Dataset entries:

-- Opening Marker --

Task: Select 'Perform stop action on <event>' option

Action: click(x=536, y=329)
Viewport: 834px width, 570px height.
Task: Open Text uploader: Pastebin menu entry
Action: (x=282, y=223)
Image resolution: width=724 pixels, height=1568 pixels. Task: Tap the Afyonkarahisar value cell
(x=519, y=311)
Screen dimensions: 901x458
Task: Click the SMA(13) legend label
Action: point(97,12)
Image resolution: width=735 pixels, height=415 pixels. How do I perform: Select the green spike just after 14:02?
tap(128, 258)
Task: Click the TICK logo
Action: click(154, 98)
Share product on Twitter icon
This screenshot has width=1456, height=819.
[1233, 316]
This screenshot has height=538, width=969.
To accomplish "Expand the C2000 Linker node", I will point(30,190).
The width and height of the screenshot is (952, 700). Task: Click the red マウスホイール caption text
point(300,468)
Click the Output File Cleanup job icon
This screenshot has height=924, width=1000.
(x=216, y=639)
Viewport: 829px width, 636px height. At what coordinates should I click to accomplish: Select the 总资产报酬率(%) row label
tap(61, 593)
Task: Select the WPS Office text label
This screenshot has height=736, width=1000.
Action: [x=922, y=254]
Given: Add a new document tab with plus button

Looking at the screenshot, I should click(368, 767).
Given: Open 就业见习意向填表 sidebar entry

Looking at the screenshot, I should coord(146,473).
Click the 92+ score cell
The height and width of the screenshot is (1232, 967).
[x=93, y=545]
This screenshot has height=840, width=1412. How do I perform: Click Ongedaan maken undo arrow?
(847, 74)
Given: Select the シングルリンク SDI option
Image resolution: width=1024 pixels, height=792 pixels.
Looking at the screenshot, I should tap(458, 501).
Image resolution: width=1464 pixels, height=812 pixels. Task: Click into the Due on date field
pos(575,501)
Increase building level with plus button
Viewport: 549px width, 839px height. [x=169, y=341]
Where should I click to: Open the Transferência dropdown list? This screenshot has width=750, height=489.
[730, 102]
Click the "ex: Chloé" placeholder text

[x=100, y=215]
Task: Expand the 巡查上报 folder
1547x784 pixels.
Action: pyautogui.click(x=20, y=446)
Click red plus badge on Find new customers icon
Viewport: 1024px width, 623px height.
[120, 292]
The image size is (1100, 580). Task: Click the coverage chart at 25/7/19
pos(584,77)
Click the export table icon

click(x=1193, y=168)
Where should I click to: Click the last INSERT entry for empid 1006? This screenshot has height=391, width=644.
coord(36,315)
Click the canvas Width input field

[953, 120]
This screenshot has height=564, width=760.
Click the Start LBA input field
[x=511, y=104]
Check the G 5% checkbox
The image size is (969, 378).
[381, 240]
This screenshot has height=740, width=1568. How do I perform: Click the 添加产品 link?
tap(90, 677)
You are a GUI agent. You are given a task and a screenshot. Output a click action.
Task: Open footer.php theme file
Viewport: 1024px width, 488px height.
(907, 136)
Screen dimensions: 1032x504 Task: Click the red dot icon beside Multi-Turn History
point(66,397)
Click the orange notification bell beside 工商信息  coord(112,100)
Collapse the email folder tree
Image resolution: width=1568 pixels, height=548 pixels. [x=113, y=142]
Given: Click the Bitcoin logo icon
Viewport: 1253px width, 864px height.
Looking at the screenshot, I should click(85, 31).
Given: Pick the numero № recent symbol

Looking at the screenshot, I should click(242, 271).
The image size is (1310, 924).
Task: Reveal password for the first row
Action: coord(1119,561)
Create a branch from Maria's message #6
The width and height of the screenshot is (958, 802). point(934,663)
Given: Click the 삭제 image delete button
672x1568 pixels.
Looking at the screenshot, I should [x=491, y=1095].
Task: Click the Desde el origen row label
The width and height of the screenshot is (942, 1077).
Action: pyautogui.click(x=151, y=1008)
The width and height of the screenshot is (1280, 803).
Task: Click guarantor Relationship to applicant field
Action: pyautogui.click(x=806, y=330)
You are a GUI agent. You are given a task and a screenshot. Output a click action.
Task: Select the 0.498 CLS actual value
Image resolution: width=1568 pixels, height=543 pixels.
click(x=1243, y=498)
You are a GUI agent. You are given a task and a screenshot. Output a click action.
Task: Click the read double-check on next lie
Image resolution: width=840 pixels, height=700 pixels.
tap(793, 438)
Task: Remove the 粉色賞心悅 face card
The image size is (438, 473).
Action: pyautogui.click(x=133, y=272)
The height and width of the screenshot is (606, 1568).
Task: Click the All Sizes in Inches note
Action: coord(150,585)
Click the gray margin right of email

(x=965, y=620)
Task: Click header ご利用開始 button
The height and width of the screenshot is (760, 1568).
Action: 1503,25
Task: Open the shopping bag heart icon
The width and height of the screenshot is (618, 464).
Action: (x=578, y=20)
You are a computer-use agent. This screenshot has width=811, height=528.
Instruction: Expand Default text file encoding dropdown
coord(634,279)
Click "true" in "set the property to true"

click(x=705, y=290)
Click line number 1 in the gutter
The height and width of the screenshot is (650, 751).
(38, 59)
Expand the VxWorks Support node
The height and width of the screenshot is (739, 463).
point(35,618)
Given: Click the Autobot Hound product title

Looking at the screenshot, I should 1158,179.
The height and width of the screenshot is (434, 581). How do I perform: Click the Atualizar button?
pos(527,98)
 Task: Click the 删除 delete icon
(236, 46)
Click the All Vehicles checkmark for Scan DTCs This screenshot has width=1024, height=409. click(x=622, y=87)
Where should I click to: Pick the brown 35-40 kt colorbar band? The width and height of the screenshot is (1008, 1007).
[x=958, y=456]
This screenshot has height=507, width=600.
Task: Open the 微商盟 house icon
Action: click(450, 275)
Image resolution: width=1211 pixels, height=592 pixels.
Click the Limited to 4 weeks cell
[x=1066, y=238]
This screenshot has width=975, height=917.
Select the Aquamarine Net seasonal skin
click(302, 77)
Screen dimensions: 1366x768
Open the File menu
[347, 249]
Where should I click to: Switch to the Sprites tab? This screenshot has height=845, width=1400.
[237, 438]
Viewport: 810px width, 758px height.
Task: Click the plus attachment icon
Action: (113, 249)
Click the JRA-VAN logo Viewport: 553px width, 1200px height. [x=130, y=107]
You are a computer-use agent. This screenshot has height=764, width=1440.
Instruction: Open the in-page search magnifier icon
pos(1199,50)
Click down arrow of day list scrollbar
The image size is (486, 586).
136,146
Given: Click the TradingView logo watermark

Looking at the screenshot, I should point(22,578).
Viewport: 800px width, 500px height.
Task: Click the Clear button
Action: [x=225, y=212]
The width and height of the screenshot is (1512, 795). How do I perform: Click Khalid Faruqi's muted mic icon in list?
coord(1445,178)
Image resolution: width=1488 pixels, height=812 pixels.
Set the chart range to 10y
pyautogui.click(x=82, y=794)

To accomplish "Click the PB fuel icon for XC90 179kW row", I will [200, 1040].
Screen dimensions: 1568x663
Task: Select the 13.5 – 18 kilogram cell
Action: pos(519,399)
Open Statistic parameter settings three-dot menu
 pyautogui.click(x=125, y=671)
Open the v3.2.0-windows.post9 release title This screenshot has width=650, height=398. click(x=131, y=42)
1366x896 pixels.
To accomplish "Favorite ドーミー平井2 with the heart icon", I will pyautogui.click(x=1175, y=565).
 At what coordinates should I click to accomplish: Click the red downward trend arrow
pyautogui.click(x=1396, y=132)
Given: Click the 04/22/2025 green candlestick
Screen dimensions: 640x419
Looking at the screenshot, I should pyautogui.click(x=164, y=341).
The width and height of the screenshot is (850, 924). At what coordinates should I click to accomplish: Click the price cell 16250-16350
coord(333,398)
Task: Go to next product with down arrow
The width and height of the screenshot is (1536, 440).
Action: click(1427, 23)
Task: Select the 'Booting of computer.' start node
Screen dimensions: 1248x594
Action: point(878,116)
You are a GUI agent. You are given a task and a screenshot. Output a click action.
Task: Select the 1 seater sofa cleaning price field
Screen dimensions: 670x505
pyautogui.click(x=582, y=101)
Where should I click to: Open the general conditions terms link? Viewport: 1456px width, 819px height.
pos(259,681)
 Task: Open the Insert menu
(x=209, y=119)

-- Closing Marker --

--- Problem ---
Using the entries above, output exactly the lines between the line holding "Task: Click the read double-check on next lie" and the line holding "Task: Remove the 粉色賞心悅 face card", end lines included, and nothing more.

--- Solution ---
Task: Click the read double-check on next lie
Image resolution: width=840 pixels, height=700 pixels.
tap(793, 438)
Task: Remove the 粉色賞心悅 face card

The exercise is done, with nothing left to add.